Ex vitro and in vitro Paphiopedilum delenatii Guillaumin stem elongation under light-emitting diodes and shoot regeneration via stem node culture

Paphiopedilum spp. are high value horticultural crops; however, success in Paphiopedilum spp. culture is still limited. It is therefore necessary to find out adequate solutions to improve the culture techniques of these recalcitrant species. In the present study, ex vitro shoots exposed to LEDs for shoot elongation and in vitro multiplication of P. delenatii from single nodes were investigated.
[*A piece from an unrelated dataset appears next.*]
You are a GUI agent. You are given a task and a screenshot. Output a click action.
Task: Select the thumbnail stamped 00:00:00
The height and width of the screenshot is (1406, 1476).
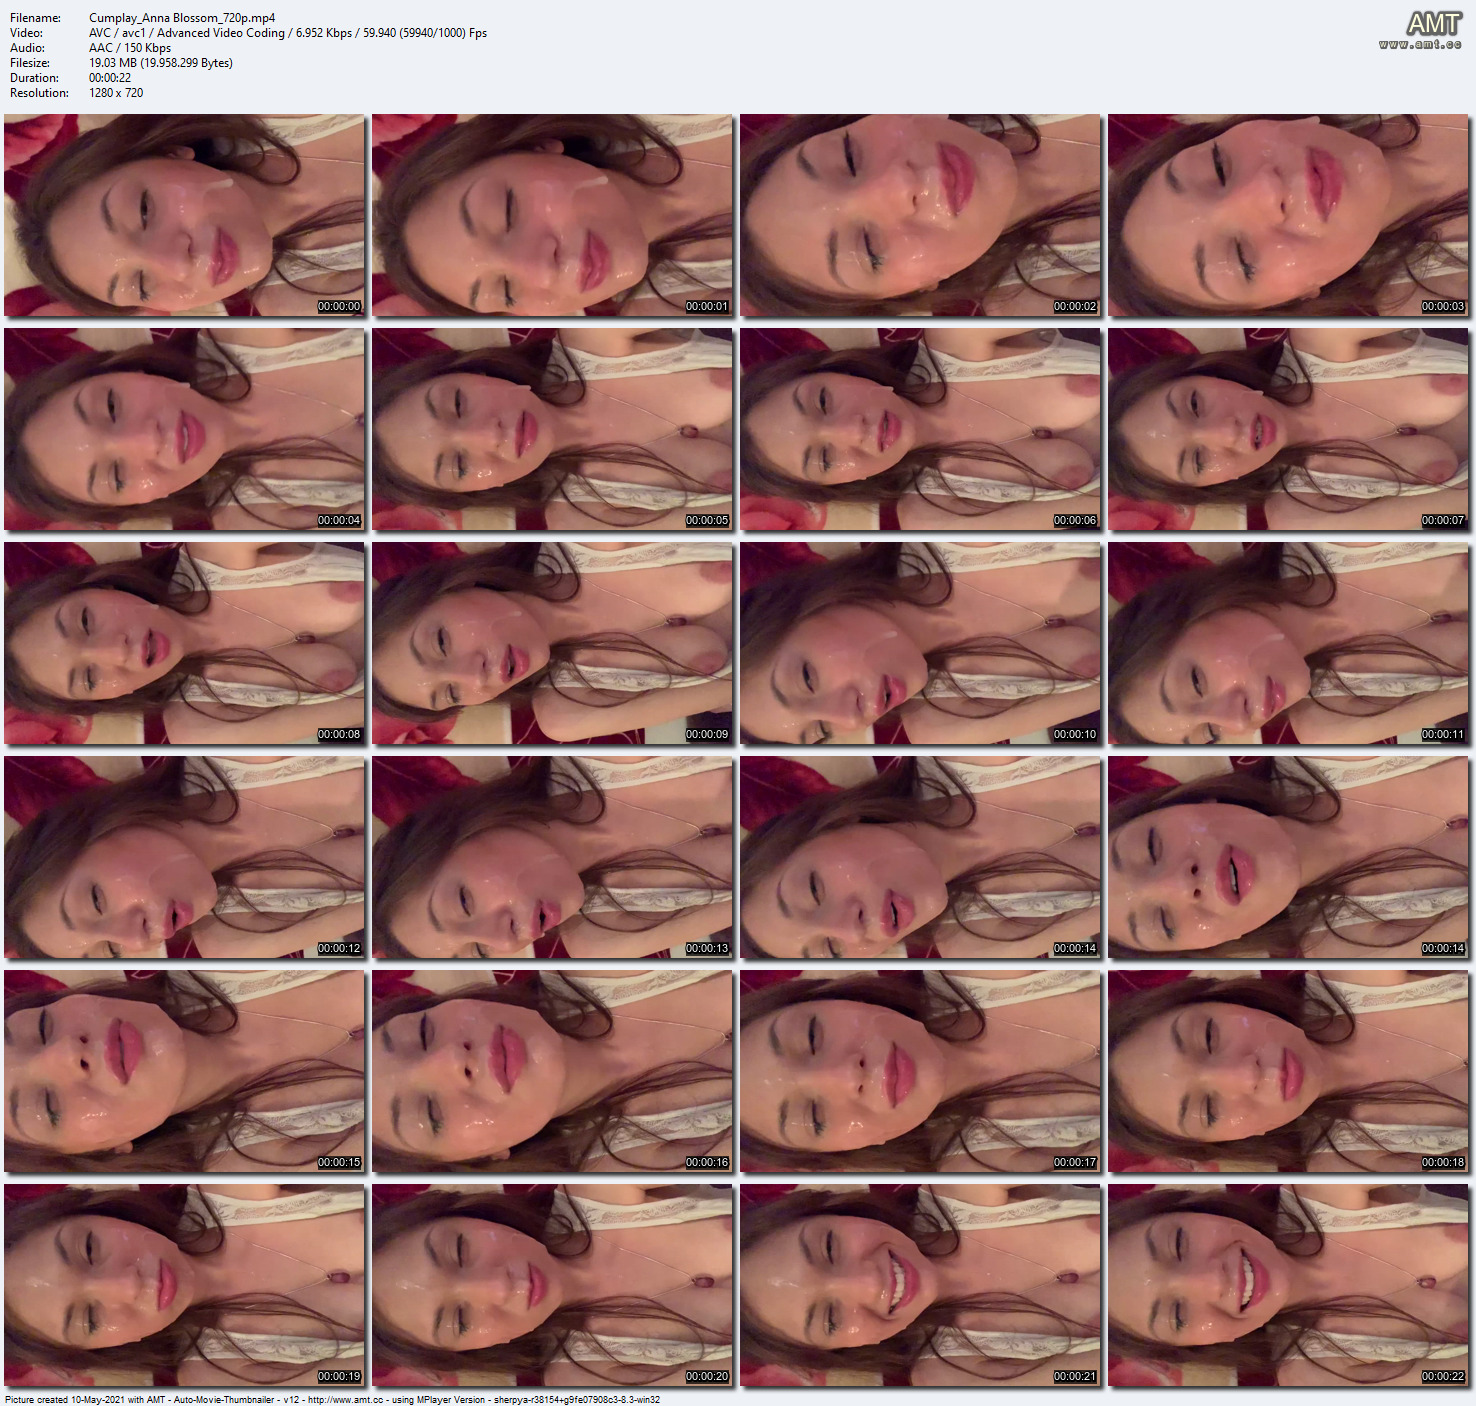(184, 215)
One-month-old ex vitro shoots with 1.5–2.0 cm length were grown under various light conditions including monochromatic blue and red LEDs, mixtures of blue and red LEDs, and the darkness for investigations of the shoot elongation. The results indicated that the best stem elongation was obtained under monochromatic blue LED (100B) after 4 months of culture. The highest shoot regeneration rate (45 %) was also recorded in shoots cultured on liquid SH medium containing 30 g l-1 sucrose, 1.0 mg l-1 TDZ and 0.3 mg l-1 NAA with cotton wool plug as the substrate and exposed to 100B after 45 days. P. delenatii young shoots, which had formed 5 leaves, were placed into SH medium supplemented with 0.5 mg l-1 - BA, 0.5 mg l-1 NAA, 30 g l-1 sucrose, and 1 g l-1 activated charcoal in the darkness for stem node elongation before transferred into greenhouse. After 120 days, the average shoot length was 10.5 cm, and five new leaves and five single nodes per shoot were observed. These shoots then were maintained under fluorescent light for 60 days. Although the shoots regenerated new leaves, no new node was observed. After 180 days of culture, each shoot was cut into five single nodes, and cultured on fern fibers. These shoots showed to grow vigorously after 12 months.